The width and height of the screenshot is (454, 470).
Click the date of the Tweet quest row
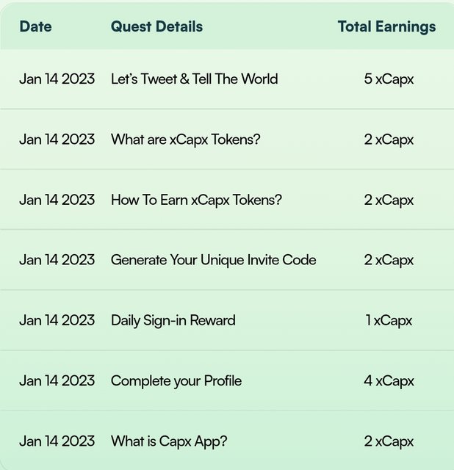coord(57,79)
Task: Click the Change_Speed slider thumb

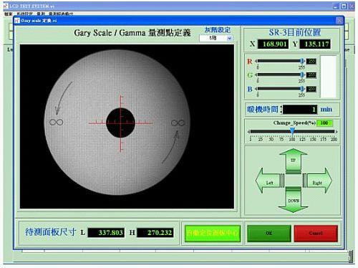Action: coord(292,131)
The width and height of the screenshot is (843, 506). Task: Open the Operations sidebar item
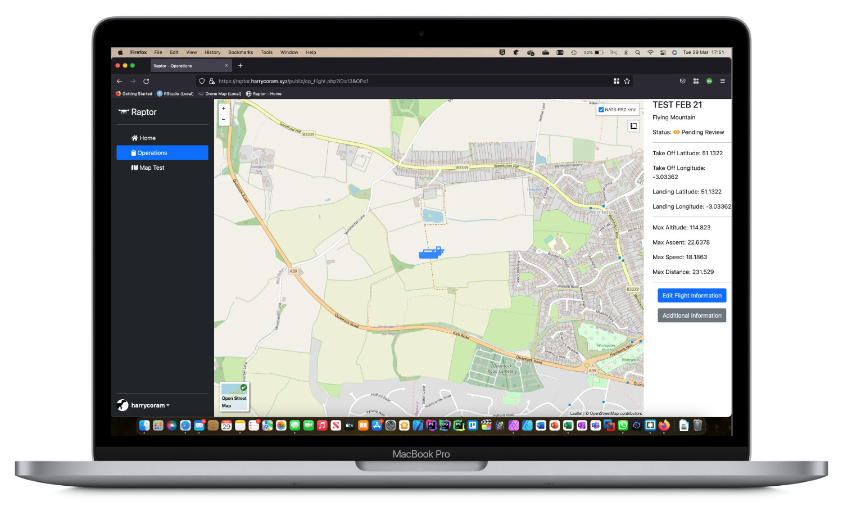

**To do**:
Write out the data above exactly as it appears, but without any image.

**Solution to this task**:
The width and height of the screenshot is (454, 470).
Click the date of the Tweet quest row
coord(57,79)
Task: Click the Change_Speed slider thumb

Action: coord(292,131)
The width and height of the screenshot is (843, 506). Task: Open the Operations sidebar item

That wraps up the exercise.